Venticinque anni di Labanof non sono i venticinque anni di un qualsiasi laboratorio di antropologia e odontologia forense. Sono venticinque anni di ricerca scientifica, attività didattica universitaria, studio, battaglie ma anche di impegno al rispetto dei diritti umani.
Il Labanof, Laboratorio di Antropologia e Odontologia Forense dell’Università degli Studi di Milano, fa parte dell’Istituto di Medicina Legale che si trova all’interno del Dipartimento di Scienze biomediche per la salute.

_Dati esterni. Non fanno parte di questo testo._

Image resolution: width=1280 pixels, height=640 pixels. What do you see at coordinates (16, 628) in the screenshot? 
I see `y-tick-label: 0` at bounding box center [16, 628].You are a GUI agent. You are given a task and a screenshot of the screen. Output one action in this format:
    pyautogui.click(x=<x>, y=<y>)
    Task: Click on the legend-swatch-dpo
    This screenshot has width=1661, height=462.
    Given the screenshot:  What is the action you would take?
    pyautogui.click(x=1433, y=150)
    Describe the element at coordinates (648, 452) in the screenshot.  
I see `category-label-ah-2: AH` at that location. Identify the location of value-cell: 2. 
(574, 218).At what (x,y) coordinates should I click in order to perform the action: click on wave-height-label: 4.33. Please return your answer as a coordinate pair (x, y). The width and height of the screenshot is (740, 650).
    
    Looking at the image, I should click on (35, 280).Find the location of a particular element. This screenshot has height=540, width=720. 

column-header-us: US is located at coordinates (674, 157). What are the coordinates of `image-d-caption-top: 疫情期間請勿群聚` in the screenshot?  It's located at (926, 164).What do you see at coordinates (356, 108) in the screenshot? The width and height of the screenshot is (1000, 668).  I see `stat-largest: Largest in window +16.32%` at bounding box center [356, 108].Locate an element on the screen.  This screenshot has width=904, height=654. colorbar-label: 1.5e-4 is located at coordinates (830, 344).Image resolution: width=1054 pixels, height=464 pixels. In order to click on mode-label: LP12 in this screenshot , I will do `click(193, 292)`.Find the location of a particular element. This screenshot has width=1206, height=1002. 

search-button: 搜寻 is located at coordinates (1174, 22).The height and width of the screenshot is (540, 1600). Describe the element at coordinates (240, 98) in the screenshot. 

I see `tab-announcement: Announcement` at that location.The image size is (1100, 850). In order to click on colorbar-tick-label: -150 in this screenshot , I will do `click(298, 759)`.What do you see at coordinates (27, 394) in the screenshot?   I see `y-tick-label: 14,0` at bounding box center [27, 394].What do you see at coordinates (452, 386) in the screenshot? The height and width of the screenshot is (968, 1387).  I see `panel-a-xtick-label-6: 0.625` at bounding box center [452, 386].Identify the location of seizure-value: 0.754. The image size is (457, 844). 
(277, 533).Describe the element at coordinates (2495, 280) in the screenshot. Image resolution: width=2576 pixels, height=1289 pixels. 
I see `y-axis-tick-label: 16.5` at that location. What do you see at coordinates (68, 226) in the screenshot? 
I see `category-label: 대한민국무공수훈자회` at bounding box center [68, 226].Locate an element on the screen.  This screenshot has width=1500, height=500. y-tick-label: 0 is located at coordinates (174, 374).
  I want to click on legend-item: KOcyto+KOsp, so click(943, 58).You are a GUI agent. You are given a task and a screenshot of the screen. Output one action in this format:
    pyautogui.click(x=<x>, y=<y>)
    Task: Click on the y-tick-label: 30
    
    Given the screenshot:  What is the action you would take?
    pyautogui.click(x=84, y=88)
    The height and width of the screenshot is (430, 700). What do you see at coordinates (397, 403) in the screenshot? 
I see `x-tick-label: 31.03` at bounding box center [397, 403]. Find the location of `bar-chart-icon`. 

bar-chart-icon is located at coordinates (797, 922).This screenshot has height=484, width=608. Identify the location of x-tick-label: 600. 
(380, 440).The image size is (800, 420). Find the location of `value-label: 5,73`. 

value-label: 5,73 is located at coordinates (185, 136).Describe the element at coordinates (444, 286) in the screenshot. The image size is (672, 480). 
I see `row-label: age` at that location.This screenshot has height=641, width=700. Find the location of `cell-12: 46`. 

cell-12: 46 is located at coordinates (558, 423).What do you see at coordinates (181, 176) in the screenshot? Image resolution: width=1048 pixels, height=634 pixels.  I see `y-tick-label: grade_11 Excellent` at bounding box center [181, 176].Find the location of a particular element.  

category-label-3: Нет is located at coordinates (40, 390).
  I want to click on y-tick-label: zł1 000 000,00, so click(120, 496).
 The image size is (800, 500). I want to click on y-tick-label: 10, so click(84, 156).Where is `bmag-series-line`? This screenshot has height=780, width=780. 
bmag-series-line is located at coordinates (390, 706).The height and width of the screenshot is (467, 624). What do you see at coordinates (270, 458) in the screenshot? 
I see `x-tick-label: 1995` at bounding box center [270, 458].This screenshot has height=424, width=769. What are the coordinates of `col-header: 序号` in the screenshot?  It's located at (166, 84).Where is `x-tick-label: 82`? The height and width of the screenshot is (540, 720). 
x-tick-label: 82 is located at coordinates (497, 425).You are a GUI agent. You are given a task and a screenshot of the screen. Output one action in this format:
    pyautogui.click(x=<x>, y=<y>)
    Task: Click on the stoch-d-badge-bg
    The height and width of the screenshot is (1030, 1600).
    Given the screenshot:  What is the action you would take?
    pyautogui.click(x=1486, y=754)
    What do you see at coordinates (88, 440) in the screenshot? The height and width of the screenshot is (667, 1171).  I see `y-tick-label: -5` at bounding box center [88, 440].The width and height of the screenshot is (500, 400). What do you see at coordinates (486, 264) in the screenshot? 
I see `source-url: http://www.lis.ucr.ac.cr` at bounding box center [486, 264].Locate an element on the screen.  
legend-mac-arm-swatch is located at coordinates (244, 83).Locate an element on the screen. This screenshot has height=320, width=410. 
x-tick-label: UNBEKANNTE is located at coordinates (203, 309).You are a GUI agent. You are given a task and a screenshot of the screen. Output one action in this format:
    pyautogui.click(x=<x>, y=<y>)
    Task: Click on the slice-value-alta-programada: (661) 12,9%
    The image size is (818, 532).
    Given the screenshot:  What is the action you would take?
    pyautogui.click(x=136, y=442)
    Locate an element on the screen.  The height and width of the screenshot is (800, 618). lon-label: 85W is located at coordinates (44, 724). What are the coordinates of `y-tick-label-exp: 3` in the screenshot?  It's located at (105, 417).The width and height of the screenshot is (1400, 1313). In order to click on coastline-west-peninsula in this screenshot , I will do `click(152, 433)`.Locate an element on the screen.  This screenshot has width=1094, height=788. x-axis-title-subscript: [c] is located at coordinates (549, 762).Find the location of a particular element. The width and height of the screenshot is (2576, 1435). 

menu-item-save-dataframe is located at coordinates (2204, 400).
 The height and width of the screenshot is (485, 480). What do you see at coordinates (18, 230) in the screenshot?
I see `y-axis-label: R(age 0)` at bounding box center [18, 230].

È stato fondato nel 1995 da Marco Grandi, ordinario di Medicina legale all'Università degli Studi di Milano e da Cristina Cattaneo, medico, antropologa, docente di Medicina legale nello stesso Ateneo e direttrice del Labanof.
Grazie a un team di antropologi e antropologhe, odontoiatri, medici legali, biologi e biologhe, archeologi ma anche naturalisti, oltre che di ricerca e didattica, questo laboratorio si occupa anche dello studio del passato attraverso l'analisi degli scheletri, dalla preistoria a oggi, del recupero e dell'identificazione di resti umani sconosciuti e fornisce aiuto ai familiari nel ricongiungimento oltre che assistenza medico-legale a richiedenti asilo vittime di torture. Si occupa infine dell'accertamento dell'età biologica su minori stranieri non accompagnati arrivati in Italia.
L'attività del Labanof, unico nel suo genere in Europa, si è intrecciata negli anni ai più 'celebri' casi di cronaca nera italiana (dal disastro aereo di Linate del 2001, al caso dell'omicidio di Yara Gambirasio, di Serena Mollicone, Stefano Cucchi e molti altri ancora) ma anche, e soprattutto, a quelli meno 'noti' o addirittura sconosciuti. È solo grazie a questo lavoro se molte di queste persone si sono viste restituiti un nome e un'identità. Un risultato raggiunto grazie a un'importante attività che Cattaneo e il suo staff hanno portato avanti fino all'approvazione in Parlamento di una norma grazie alla quale ora è più semplice e veloce mettere insieme le informazioni sulle persone scomparse con quelle provenienti dai cadaveri senza nome e registrate in uno specifico database.
Un lavoro delicato e complesso che ha cambiato il concetto di medicina legale, rendendola più etica, più umana. 'Accudire i morti – dice Cattaneo – significa prendersi cura dei vivi. Perché dare risposte a chi resta non soltanto vuol dire aiutare queste persone a trovare una qualche forma di pace, ma significa anche dare giustizia e tutelare i diritti di chi non c'è più'.
È questa la convinzione che sta alla base di una delle imprese più imponenti mai affrontate dallo staff del Labanof e raccontata nel libro vincitore del Premio Galileo 2019, Naufraghi senza volto (Raffaello Cortina editore). In queste pagine Cattaneo, autrice del volume, racconta i tre mesi di lavoro nella base Nato di Melilli per identificare una parte dei circa 1.400 migranti affogati nel Mediterraneo il 3 ottobre 2013 e il 18 aprile 2015.
È in questo modo che la medicina legale si è messa al servizio del diritto umanitario. Lo studio sui resti umani, infatti, ma anche quello sui corpi dei vivi, può rivelare moltissime informazioni. I segni su un corpo sono spesso in grado di spiegare le ragioni di un decesso, possono restituire un'identità, ma possono rivelare molto anche sulle condizioni di vita di un essere umano (se vittima di maltrattamenti, torture, sopraffazioni). Così il Labanof è stato chiamato dal comune di Milano per aiutare psicologi e psichiatri a valutare le storie dei rifugiati politici, delle persone che richiedono asilo perché riferiscono di aver subito torture nel proprio paese di origine. E così capita che quando la voce non è in grado di chiedere giustizia, molto spesso lo faccia al suo posto, il corpo.
Cristina Cattaneo, direttrice del Labanof. Intervista di Francesca Forzan, montaggio di Elisa Speronello
Quello del Labanof è un lavoro che pone l’Italia all’avanguardia in Europa e che dall'Europa è stato preso come riferimento. È un lavoro che di recente è stato anche riconosciuto con la menzione speciale della Giuria del Premio Speciale in Onore del Presidente della Repubblica. Con una serie di podcast interamente dedicata al lavoro della Cattaneo e del suo team, infatti, Rai Radio3 ha vinto il Prix Italia, il più importante premio internazionale per le produzioni radiotelevisive, nella categoria Radio Documentary and Reportage.